Growth Funds See Inflows While Investors Exit Out of Value Funds

Pandemic or not, the value versus growth debate rages on and data thus far has been favoring the latter. A number of investors headed for the exits on value and a procession of them headed towards the growth entrance.

“U.S. investors have ramped up investments in growth funds over the past few months on expectations of higher returns and safety, while they dumped value funds despite cheaper prices after this year’s pandemic-linked selloff,” a U.S. News and Money report noted. “Data from Lipper showed U.S.-growth funds attracted $17.6 billion in April and May, while value funds witnessed outflows worth $16.9 billion.”

“A strong argument for the growth side is that the largest companies like Apple, Amazon, Google, etc., have grown their earnings power to the point where on an operational basis, they generate so much cash and can finance anything they want to do with their stock, or by borrowing,” said Yale Bock, founder of YH & C Investments in Las Vegas.

“Investors only want to own those entities because they are all large, safe, and have a history of being able to generate high returns on capital along with strong top-line growth.”

Investors looking at growth options can consider the Vanguard Growth Index Fund ETF Shares (VUG). VUG seeks to track the performance of a benchmark index that measures the investment return of the CRSP US Large Cap Growth Index.

The fund employs an indexing investment approach designed to track the performance of the index, a broadly diversified index predominantly made up of growth stocks of large U.S. companies. The advisor attempts to replicate the target index by investing all, or substantially all, of its assets in the stocks that make up the index, holding each stock in approximately the same proportion as its weighting in the index.

A Multi-Factor Approach with Small Caps

Small cap equities can also offer investors growth opportunities as well, and investors looking to do so using a multi-factor strategy can use the Principal U.S. Small-Cap Multi-Factor Index ETF (PSC).

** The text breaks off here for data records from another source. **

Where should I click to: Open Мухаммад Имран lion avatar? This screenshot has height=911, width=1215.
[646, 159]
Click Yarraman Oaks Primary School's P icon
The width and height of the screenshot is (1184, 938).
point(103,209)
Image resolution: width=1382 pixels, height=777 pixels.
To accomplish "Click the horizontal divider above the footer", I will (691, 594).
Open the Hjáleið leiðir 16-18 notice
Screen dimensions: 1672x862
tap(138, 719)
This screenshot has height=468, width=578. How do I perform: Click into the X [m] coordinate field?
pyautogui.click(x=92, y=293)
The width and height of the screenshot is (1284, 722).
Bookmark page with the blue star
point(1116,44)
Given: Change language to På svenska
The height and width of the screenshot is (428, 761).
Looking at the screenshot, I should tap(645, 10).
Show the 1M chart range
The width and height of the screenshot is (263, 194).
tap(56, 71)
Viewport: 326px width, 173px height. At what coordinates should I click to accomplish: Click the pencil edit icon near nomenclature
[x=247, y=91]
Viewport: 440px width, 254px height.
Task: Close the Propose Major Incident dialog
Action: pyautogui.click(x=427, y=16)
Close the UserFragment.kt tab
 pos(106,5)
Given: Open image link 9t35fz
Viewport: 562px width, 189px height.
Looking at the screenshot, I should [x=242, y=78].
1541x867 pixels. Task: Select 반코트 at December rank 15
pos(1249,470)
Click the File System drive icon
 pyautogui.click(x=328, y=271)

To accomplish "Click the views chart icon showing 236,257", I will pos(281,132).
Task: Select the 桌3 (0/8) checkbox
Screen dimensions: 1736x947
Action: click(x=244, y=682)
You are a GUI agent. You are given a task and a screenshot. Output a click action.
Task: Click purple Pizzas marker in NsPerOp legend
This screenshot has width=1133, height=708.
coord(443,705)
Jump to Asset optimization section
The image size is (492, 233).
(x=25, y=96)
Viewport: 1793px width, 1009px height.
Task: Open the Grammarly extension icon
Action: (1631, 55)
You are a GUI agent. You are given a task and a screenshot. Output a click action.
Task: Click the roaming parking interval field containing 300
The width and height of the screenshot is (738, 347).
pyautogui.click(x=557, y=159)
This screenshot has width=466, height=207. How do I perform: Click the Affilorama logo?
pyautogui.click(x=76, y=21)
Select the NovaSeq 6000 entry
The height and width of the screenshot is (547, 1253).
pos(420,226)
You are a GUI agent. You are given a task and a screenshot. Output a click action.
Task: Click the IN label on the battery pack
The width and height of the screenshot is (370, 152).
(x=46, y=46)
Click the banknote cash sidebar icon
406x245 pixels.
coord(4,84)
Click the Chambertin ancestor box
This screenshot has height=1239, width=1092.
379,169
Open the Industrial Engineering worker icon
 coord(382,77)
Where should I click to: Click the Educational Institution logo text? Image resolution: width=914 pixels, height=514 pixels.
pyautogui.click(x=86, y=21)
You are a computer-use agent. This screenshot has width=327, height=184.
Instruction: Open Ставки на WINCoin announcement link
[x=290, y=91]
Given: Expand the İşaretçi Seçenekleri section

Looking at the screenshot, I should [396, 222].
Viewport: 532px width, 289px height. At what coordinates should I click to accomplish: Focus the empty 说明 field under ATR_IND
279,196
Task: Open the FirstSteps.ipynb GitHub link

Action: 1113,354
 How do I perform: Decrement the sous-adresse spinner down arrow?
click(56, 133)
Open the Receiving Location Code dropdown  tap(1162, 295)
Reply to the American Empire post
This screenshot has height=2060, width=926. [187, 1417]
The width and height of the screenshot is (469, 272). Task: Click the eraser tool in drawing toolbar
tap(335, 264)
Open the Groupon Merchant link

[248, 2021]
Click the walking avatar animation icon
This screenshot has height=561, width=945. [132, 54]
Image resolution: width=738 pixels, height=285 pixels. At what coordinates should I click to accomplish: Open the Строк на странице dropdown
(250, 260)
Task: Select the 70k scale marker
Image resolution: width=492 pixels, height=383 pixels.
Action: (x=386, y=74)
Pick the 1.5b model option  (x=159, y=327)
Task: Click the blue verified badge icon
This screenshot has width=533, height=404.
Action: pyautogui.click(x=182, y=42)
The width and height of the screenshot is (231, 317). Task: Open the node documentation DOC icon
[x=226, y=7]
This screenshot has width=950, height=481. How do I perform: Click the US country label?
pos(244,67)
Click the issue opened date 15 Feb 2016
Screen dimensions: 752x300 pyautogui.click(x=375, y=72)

PSC seeks investment results that closely correspond, to the performance of the Nasdaq US Small Cap Select Leaders Index.

The fund invests at least 80% of its net assets, plus any borrowings for investment purposes, in equity securities of companies that compose the index. The index uses a quantitative model designed to identify equity securities (including growth and value stock) of small-capitalization companies in the Nasdaq US Small Cap Index (the “parent index”) that exhibit potential for high degrees of sustainable shareholder yield, pricing power, and strong momentum, while adjusting for liquidity and quality.